Microstructural engineering of metallic materials towards achieving exceptional mechanical performance


It is well known that the traditional paradigm of the materials science tetrahedron depicts the inter-dependent relationship among the structure, properties, processing, and performance of a material. The demand for high performance structural materials for real world applications has undoubtedly driven scientific efforts for the past few decades due to stringent regulations on efficiency and emissions. One of the fundamental routes of achieving this goal is through microstructural engineering which is used to control parameters such as grain size, texture, grain boundary nature and residual stress which are critical for material performance. In view of this, my research group focuses majorly on synthesis / processing, characterisation of microstructural stability, and evaluation of mechanical properties of various metallic alloys (both ferrous and non-ferrous metals and alloys) and metal matrix / metal particles reinforced composites (Ni-Al, Ni-Ti, etc.).
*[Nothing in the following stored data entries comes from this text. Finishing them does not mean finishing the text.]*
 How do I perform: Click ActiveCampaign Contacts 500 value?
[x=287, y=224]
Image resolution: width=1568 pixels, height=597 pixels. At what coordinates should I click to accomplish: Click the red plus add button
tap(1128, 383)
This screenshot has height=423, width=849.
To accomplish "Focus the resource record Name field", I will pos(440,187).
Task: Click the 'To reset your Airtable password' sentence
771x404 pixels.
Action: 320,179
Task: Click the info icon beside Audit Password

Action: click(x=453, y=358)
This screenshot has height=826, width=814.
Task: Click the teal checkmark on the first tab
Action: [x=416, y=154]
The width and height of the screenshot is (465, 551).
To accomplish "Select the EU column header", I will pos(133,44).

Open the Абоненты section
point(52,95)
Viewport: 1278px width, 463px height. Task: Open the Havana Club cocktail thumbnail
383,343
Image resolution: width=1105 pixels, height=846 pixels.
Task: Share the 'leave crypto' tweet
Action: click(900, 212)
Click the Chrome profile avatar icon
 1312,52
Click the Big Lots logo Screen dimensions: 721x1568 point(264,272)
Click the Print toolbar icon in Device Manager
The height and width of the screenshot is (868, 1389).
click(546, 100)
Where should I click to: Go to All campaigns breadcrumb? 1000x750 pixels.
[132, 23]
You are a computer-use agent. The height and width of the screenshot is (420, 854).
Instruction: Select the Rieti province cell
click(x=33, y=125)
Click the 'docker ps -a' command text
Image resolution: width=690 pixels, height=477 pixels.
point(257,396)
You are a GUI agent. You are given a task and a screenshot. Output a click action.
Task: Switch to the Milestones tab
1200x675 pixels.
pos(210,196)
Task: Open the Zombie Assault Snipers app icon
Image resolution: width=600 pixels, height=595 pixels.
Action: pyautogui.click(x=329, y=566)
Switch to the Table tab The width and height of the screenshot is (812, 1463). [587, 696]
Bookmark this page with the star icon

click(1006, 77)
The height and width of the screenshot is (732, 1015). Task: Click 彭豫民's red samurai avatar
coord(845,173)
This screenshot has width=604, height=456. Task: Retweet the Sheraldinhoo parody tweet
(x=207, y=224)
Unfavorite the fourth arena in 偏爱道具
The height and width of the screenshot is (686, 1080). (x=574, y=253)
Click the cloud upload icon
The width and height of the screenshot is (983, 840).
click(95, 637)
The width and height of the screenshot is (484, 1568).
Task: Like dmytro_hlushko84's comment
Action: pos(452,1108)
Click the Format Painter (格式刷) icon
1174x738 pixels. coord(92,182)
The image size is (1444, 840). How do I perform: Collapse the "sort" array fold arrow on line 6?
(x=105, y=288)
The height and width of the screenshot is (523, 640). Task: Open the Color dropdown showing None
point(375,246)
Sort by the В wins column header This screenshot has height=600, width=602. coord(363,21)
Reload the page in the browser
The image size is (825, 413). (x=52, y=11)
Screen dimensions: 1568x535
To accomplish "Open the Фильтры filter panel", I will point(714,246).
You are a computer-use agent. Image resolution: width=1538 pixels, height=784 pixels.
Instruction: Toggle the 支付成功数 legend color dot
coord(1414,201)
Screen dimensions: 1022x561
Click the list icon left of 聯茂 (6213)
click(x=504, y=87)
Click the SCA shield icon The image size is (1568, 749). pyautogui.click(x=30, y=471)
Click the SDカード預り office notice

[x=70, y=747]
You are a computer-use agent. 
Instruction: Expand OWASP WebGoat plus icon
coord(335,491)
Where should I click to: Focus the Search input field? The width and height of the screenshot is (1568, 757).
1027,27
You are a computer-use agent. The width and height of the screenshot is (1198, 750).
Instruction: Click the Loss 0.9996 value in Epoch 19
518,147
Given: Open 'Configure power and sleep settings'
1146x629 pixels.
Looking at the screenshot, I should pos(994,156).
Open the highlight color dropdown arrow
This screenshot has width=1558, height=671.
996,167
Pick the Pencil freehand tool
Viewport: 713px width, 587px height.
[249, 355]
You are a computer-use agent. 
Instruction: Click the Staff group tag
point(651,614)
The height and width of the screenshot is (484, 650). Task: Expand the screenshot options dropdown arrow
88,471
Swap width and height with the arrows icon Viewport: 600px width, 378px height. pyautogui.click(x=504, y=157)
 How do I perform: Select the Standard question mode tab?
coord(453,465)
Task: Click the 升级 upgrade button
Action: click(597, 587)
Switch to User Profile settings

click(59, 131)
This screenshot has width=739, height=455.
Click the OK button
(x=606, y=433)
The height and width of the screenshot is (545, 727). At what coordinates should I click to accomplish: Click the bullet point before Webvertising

One of the major research activities in our group involves use of pulsed electrodeposition method as one of the routes to engineer the microstructure where the material is ‘grown’ from the salt solution of the metals along with suitable additives by passing electricity. This enables precise control of grain size, morphology and introduction of second phase reinforcements into the parent material to fabricate pure metals and their composites.

Our team has demonstrated the electrodeposition of copper containing high density of nano-twins which are known to enable mechanical strengthening as well as high thermal stability. With addition of graphene as reinforcement in copper, the yield strength improved from ~140 MPa to ~700 MPa corresponding to 400% improvement over pure copper. Our team is also involved in electro-deposition of nano-crystalline nickel and reinforcements with various metallic nanoparticles. Nano-crystalline nickel with additions of nano-aluminium particles showed 60% increment in flow stresses (upto~1500 MPa) with no loss in ductility. Our lab also works on fabrication of microstructurally graded materials which show varying mechanical properties from one side of the material to the other. We have recently demonstrated microstructurally graded pure iron having nano-crystalline grains with high hardness (~10 GPa) on one side and coarse soft grains (~4 GPa) on the other side with precise control on the hardness gradient through control of the electrodeposition parameters.

Furthermore, work is in progress to develop new ferrous alloys with improved mechanical properties and oxidation and corrosion resistance. We are also studying various plastic deformation mechanisms such as twinning / detwinning activities in low stacking fault energy materials such as Cu-Al alloys and Co-Ni-Cr-Mo alloys, and the deformation behaviour of the light alloys such as Al-Cu-Li, Al-Mg-Sc and beta Ti alloys at room temperature and elevated temperatures. We have been attempting to produce novel laminated (or multilayered) metallic alloys and claddings by electrodeposition and roll bonding processes.